With the development of arthroscopic technology, more and more scholars4,5,6,11 believe that the lateral insertion of the MGHL is on the articular surface of the subscapularis muscle and can retract medially with the injured subscapularis muscle, which can explain the clinical significance of the MGHL in subscapularis muscle injury: Hsu KL12 et al. found that the preoperative magnetic resonance imaging of the displaced MGHL is correlated with the degree of subscapularis muscle injury, and a retraction ratio > 1.25 can predict severe subscapularis muscle injury. Laurent et al.13 believe that the position of the MGHL after reduction can be used to judge the injury and post-repair reduction condition of the subscapularis muscle. Brady3 et al. believe that an excessively thick MGHL and an insertion point too close to the subscapularis muscle insertion can cause wear of the articular surface of the subscapularis muscle, and is called SAM injury, recommending the release of the MGHL during surgery14. However, in this study, there was no statistically significant difference in subscapularis muscle injury among different types of MGHL insertion points, which may be due to: 1) The sample size of this study is too small. “While our sample size (n = 122) is comparable to prior morphological studies [12], the uneven distribution of MGHL subtypes (e.g., only 2 Type IV cases) may limit subgroup analyses. Future multicenter studies with larger cohorts are needed to validate these preliminary findings.“2) There are various high-risk factors for subscapularis muscle injury: age, diabetes, and acromial morphology, etc15,16. and this study did not analyze the combined effect of MGHL and these factors. 3) This study, like previous studies, found17 that when the affected limb is abducted more than 60° and externally rotated, the MGHL rubs against the subscapularis muscle, so it cannot be determined whether SAM injury is related to long-term engagement in certain activities in daily life. 4) The role of coracoid process morphology in subscapularis muscle injury is controversial18,19, because the subscapularis muscle is located between the coracoid process and the MGHL, and the positional relationship between the coracoid process and MGHL may have an impact on subscapularis muscle injury, but this study did not involve it.

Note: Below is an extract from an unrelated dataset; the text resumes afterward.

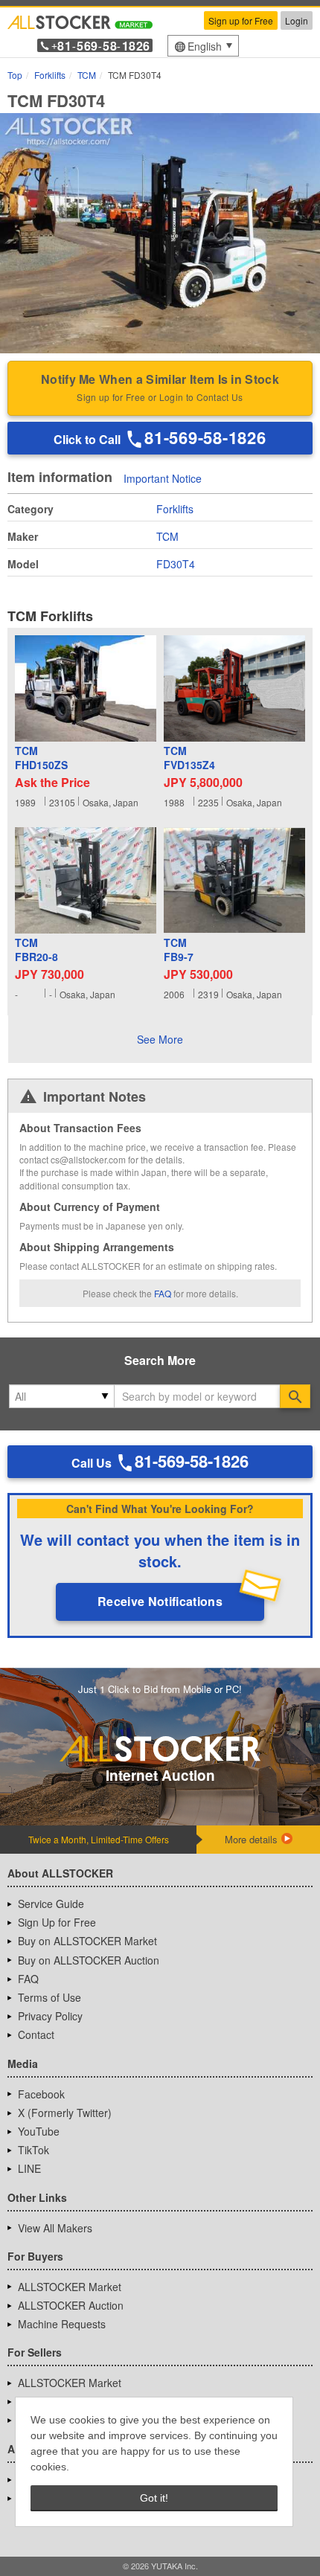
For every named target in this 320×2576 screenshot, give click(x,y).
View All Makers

The MGHL statically restricts the rotational movement of the humeral head during shoulder adduction and also restricts the downward translation movement of the humeral head during adduction and external rotation of the shoulder. In addition, the MGHL also restricts the anterior and posterior translation movement of the arm during abduction (45°) and external rotation, and these restrictions are more important when there is a Buford complex. However, Hagiwara Y et al. found that releasing the MGHL in patients with frozen shoulder can increase the range of joint motion without affecting shoulder joint stability1,14,20,21. Therefore, caution should be exercised when performing release of the MGHL in patients without frozen shoulder, so as not to affect the stability of the shoulder joint.

Conclusion

Through this retrospective study, it was found that there is no correlation between the morphological classification of the MGHL and subscapularis muscle injury; for patients with rotator cuff injury without frozen shoulder, caution should be exercised when performing release of the MGHL.